The theory of corporatist democracy might say that free trade and free elections are two sides of the same coin, but the imperial values underlying such sentiments ensure that their application is governed primarily by national self-interest. In 2006 an Arab-owned company tried to buy control of a number of US ports previously owned by a British company and the matter was referred to the presidential committee on foreign investments, which must approve any foreign takeover of a US company. A bitter dispute broke out, not about whether in a free market economy the state should be allowed to block foreign takeovers but whether, if the committee did allow the takeover, Congress would be able to overturn its ruling. The point that the United States had repeatedly
argued for the right of its corporations to operate in Arab countries was hardly mentioned.
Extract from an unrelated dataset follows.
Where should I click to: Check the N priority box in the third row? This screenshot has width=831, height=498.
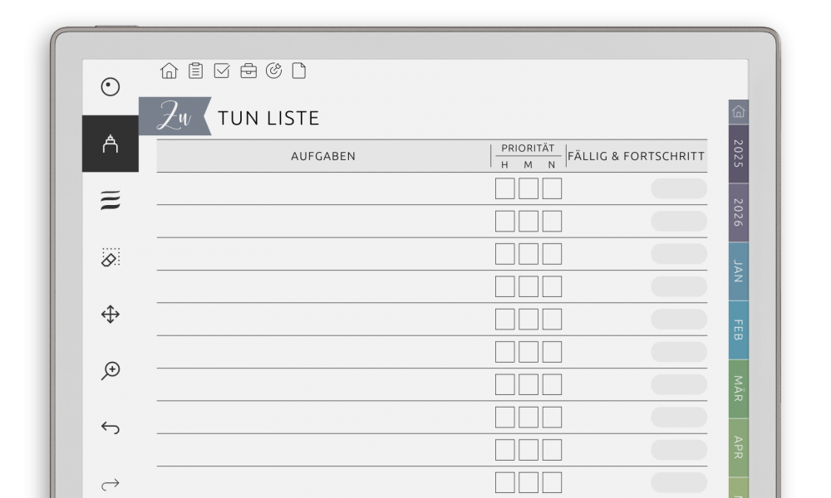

When it comes to the realm of international relations it is clear that the claim that America is somehow more just is false. The claim that America's business is more efficient than most of its competitors looks at first sight to be far more soundly based.

American Efficiency

Although the so-called Asian Tigers have come to dominate some key industries, American corporations remain overwhelmingly powerful. It seems obvious, therefore, that their competitive edge implies they are considerably more efficient than their foreign competitors. However, for every cogent argument in economics there is usually an equally cogent refutation. Even issues that non-economists might regard as matters of fact are endlessly disputed. The superiority of American over European business methods has long been widely accepted, but a number of respected authors have started to question whether this superiority has any basis in reality. Books like
The European Dream – how Europe's vision of the future is quietly eclipsing the American dream
by the American Jeremy Rifkin and
An UnAmerican Business – the rise of the new European enterprise model
by Dutch business school professor Donald Kalff suggest otherwise. Does the typical large American corporation, with its emphasis on hierarchy and short term results, massive salary differentials between top management and shop floor, use of simplistic ‘key performance indicators' and more or less arbitrary target-setting really generate better economic performance?